Phishing & COVID-19

Posted By: Helen Tuesday 11th August 2020Tags:

With many of us entering lockdown on 26th March of this year, it was only a matter of time before the hackers got to work. With masses of the UK (and the world) now working from home, security barriers were not necessarily as steadfast as they were in the office. Did you consider cyber security?

Phishing Refresher

In case you’ve not read our previous phishing blog, allow us to remind you of the basics. Usually in the form of an email, phishing uses clever ‘confidence tricking’ techniques in order to gain financial details from its prey.
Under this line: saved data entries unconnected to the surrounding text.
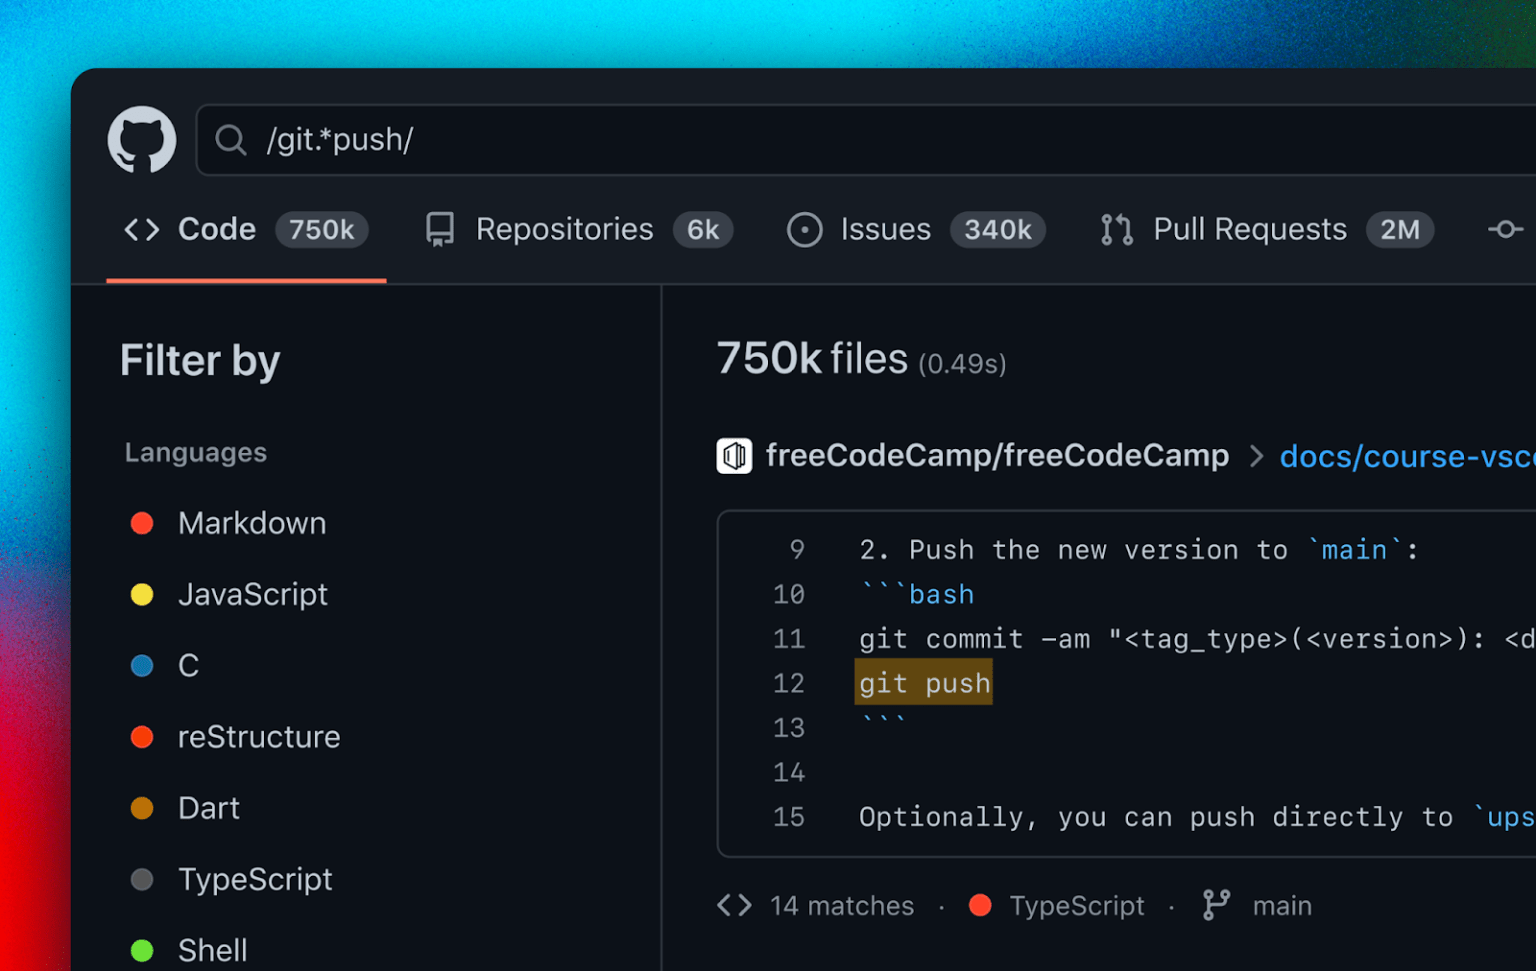
Task: Click the magnifying glass search icon
Action: (x=231, y=139)

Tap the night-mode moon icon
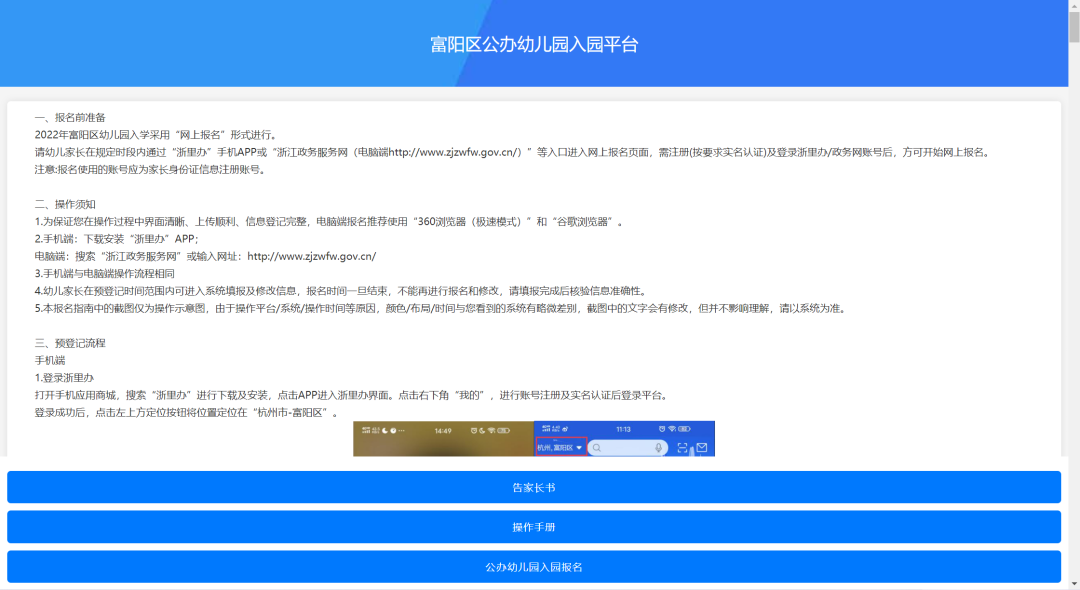pos(384,429)
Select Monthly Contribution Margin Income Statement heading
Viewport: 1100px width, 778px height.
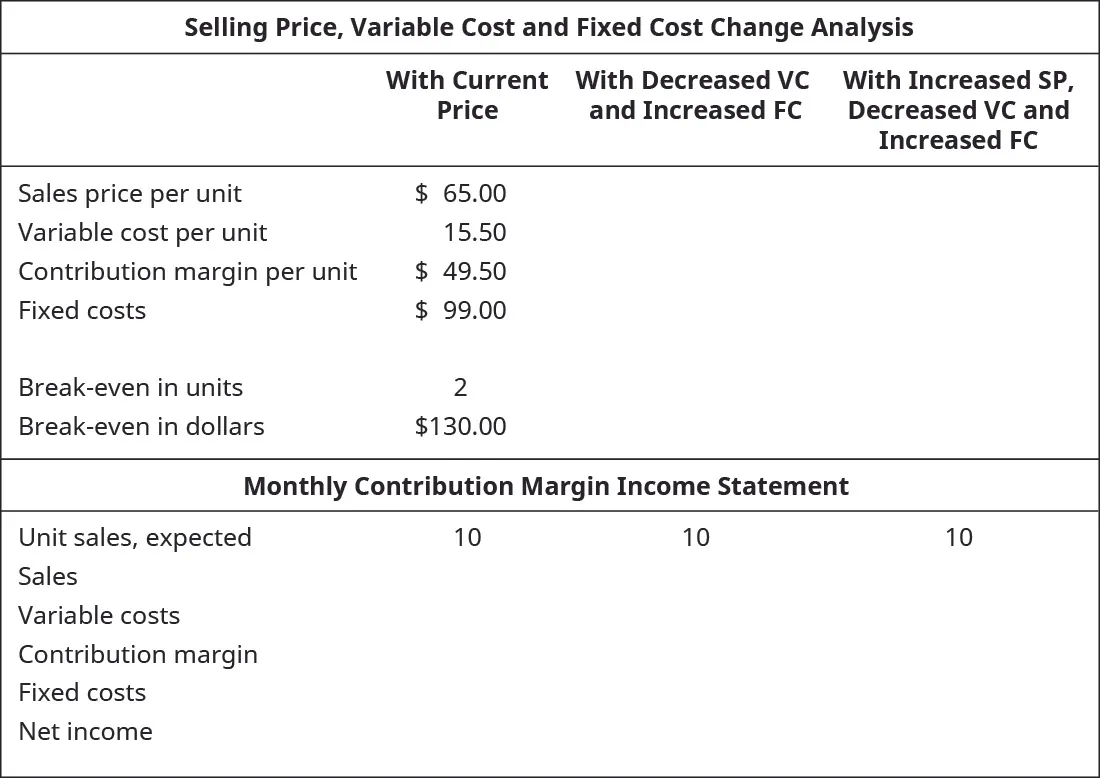[546, 486]
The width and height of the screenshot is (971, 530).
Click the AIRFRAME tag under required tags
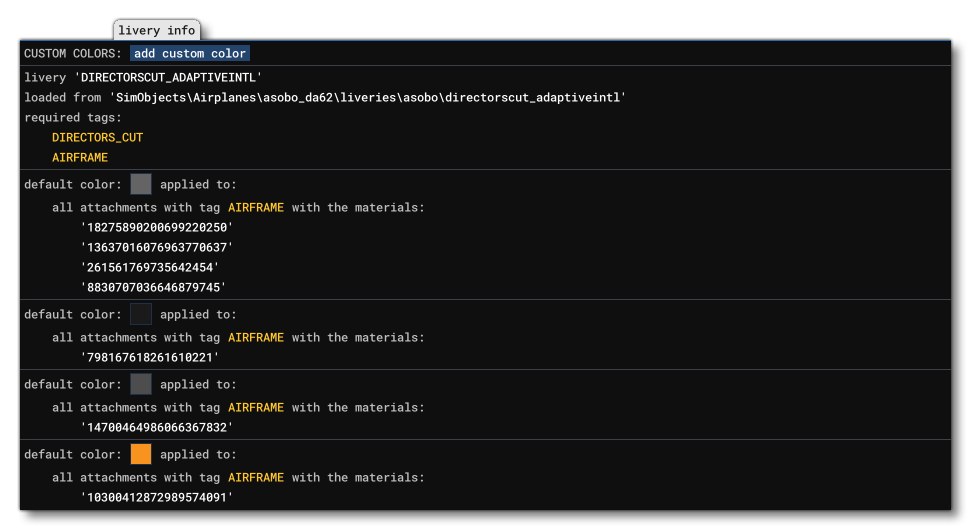point(80,157)
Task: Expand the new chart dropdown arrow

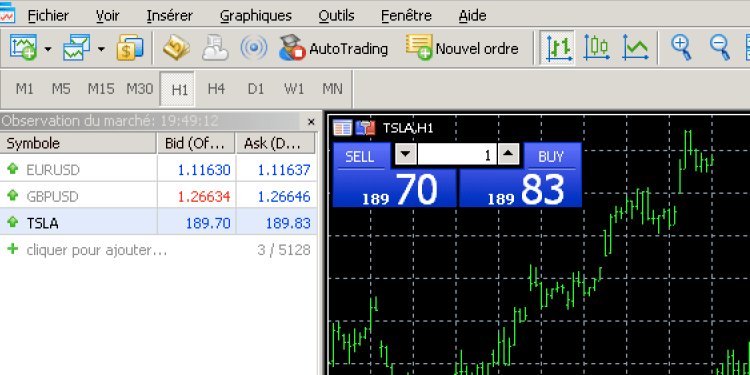Action: tap(48, 49)
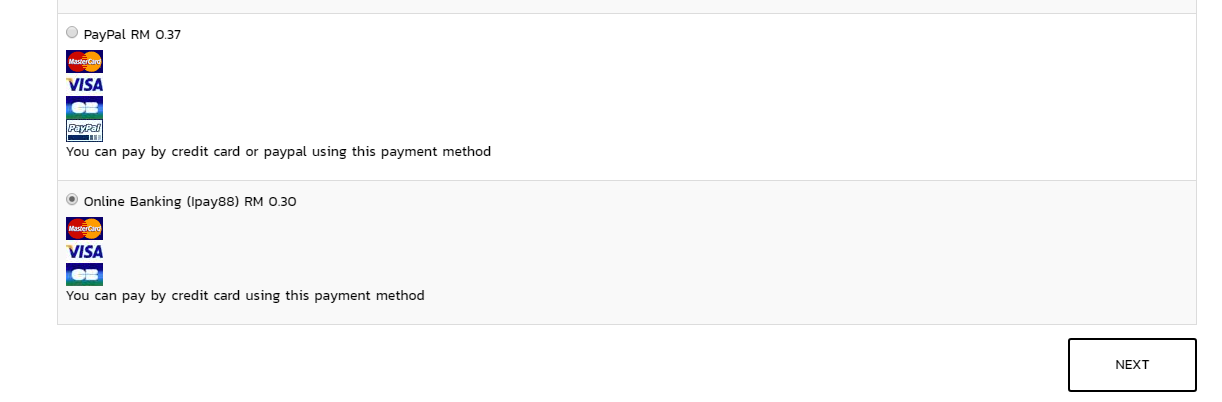The height and width of the screenshot is (402, 1222).
Task: Click the PayPal logo icon
Action: pos(84,130)

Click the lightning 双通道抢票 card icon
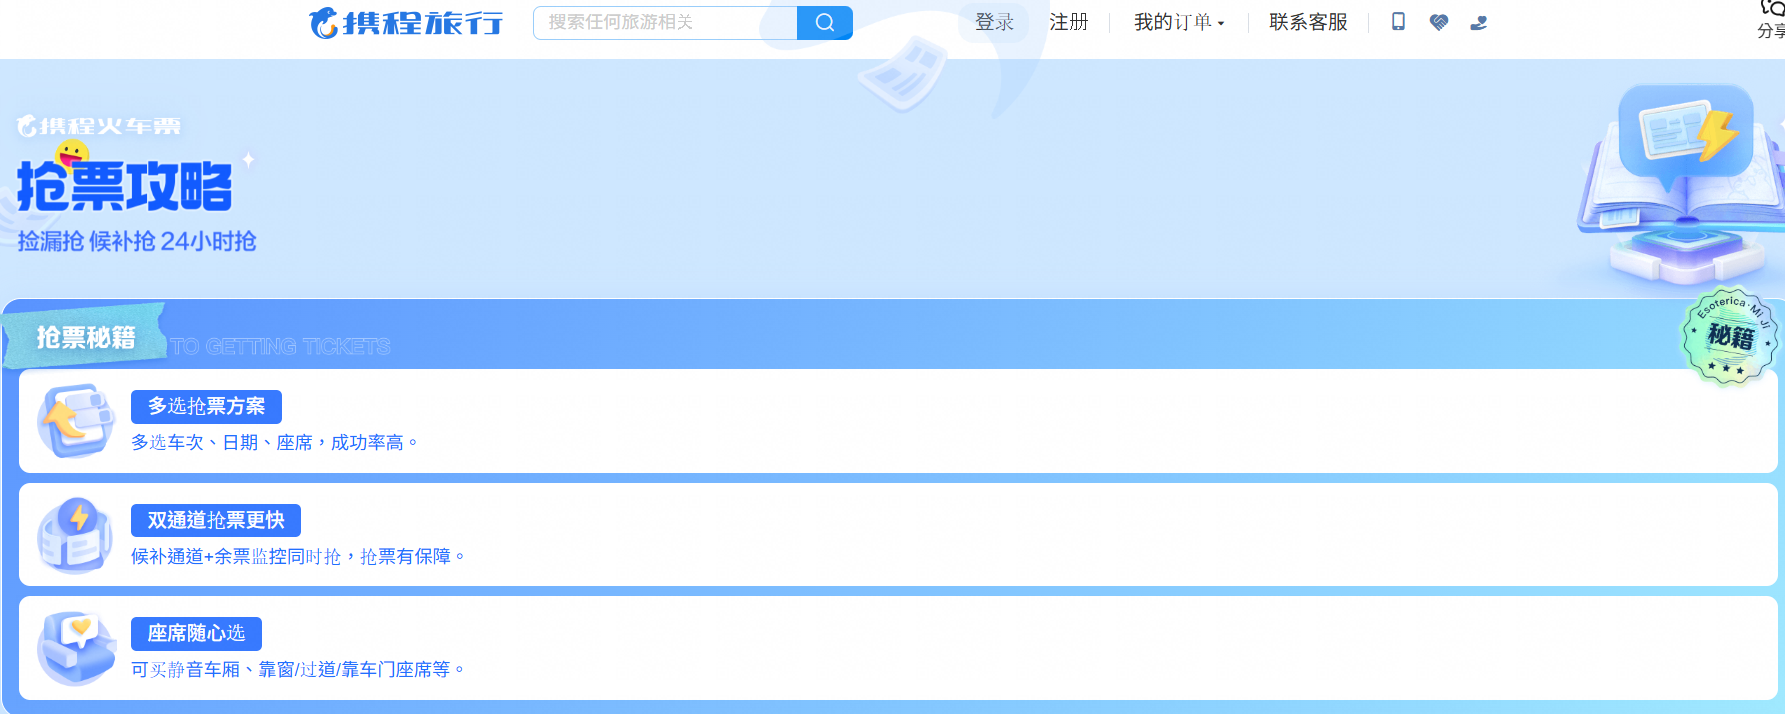[x=75, y=535]
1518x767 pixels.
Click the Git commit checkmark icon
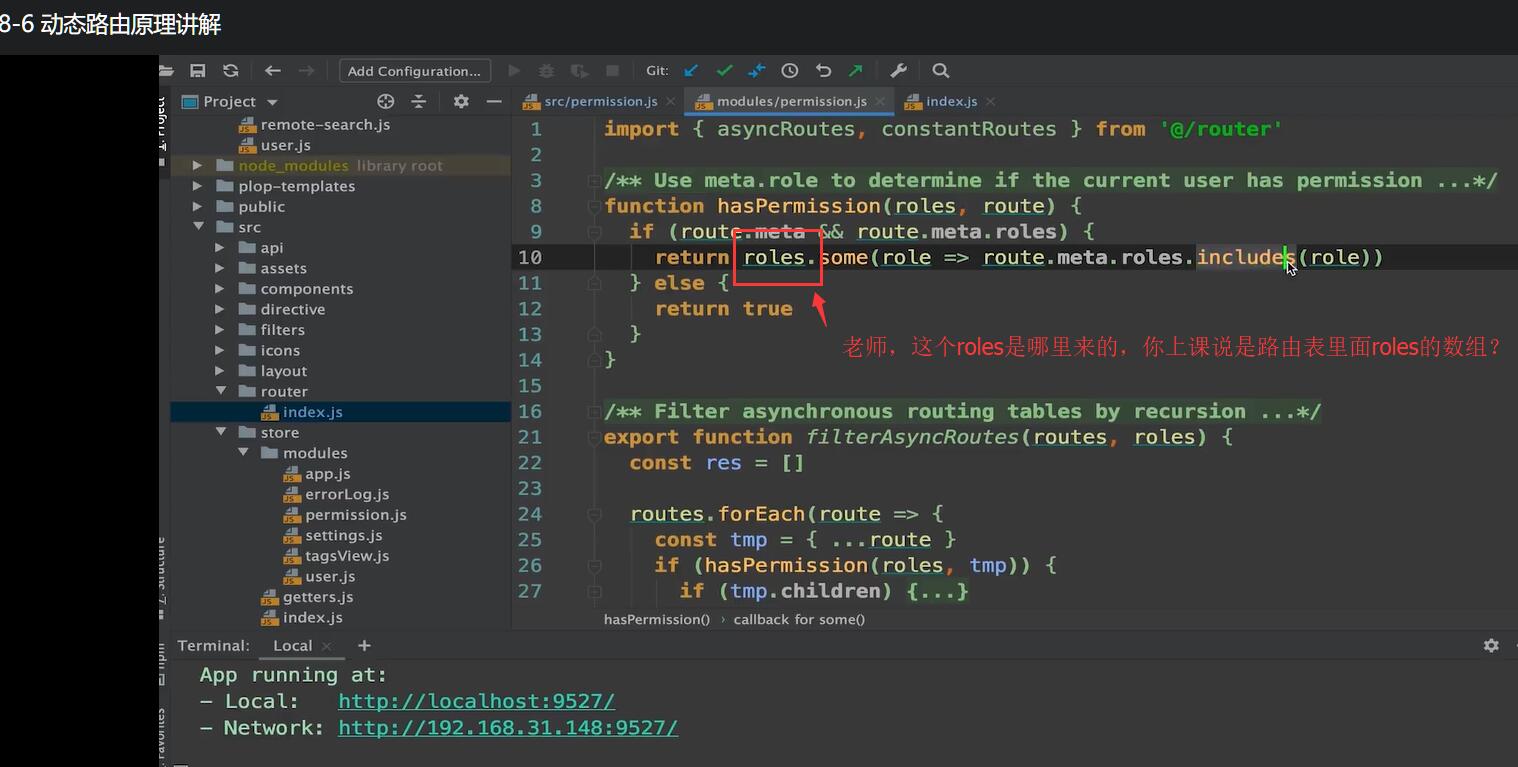(x=724, y=71)
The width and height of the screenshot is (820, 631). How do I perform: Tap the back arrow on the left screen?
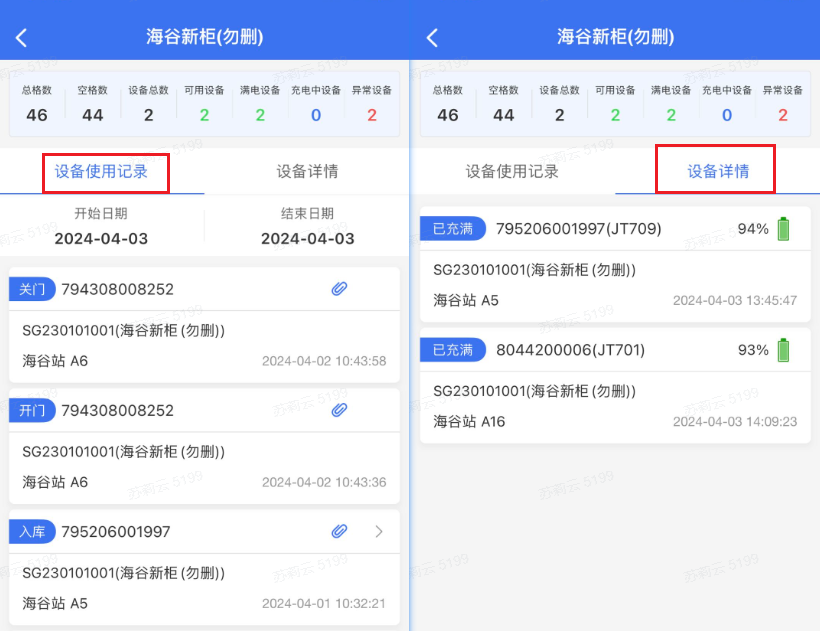(x=22, y=38)
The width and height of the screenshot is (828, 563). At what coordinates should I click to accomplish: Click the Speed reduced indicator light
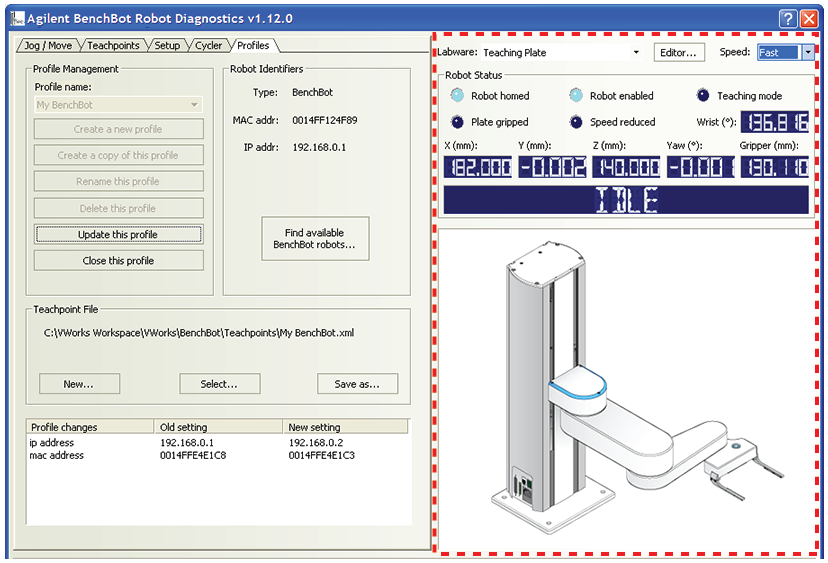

A good ‘phisher’ will have access to usernames, passwords and bank details in the blink of an eye.

“What is every hacker’s weekend getaway? They go phishing”

Through emails, internet thieves use a variety of tactics in order to gain credentials:

  • Deception by impersonating a legitimate company via email
  • Addressing you by name in an email; just as if you know them
  • Impersonating your CEO (believe it or not)

And these are just a handful of examples. Playing a game of cat and mouse, whilst IT boffins spend their days further building secure systems, the hackers find ways of knocking them down.

So how do you stay secure?

There really is only one way and that’s by keeping the right systems up to date whilst educating team members accordingly.

What happened during lockdown?

As the country was handed laptops and sent on their way to enjoy zoom sessions ‘a plenty’, the majority of companies didn’t pause to think about network security. Significantly more secure in the office than at home, businesses tend to have relevant cyber security feature in place. At home of course, we’re much more relaxed.

Here’s some numbers;

A recent survey by Opinion Matters, discovered 99% of organisations experienced some form of security breach over the last twelve months. Attack volumes significantly increased during the lockdown period. These responses were gathered from 251 CIOs, CTOs and CISOs from UK organisations and stated the following:

  • 98% agreed attack volumes had increased across twelve months
  • 99% admitted their company had suffered a breach
  • Average number of breaches per company was 63
  • 96% recognised cyber attacks as more sophisticated

High numbers wouldn’t you agree?

With percentages in the high 90’s, would it shock you to discover that just 6% of those surveyed stated their cyber defence budget would be increased the following year?

COVID Phishing Examples

The world of networking will never be the same again and whilst using Zoom, teams or both, this in turn lends itself to a potential attack.

“Your CEO is waiting for you. Join Zoom Meeting http://tessian.com..zoom.meeting.17262133630, this message is from your IT company”.

New to Zoom? Potentially missed a meeting with the boss? Clicking in a panic?

Results = Hacked

Top subject lines;

The following subject lines made up 56% of all phishing emails during Q2 of 2020:

  • COVID-19 Awareness
  • Coronavirus Stimulus Checks
  • List of Rescheduled Meetings Due to COVID-19
  • COVID-19 Now Airborne
  • Confidential Information on COVID-19

And adding insult to injury;

During the pandemic over 10,000 emails, text messages, social media correspondence and phone scams were delivered by hackers on behalf of HMRC. With government funding available to help companies this was a great opportunity for scammers to retrieve information. Cyber security has never been so important. 

With much of the country continuing to work from home and another potential lockdown on the horizon, it’s important to stay secure. Keep wearing your masks and just as you protect your health, do the same for your company.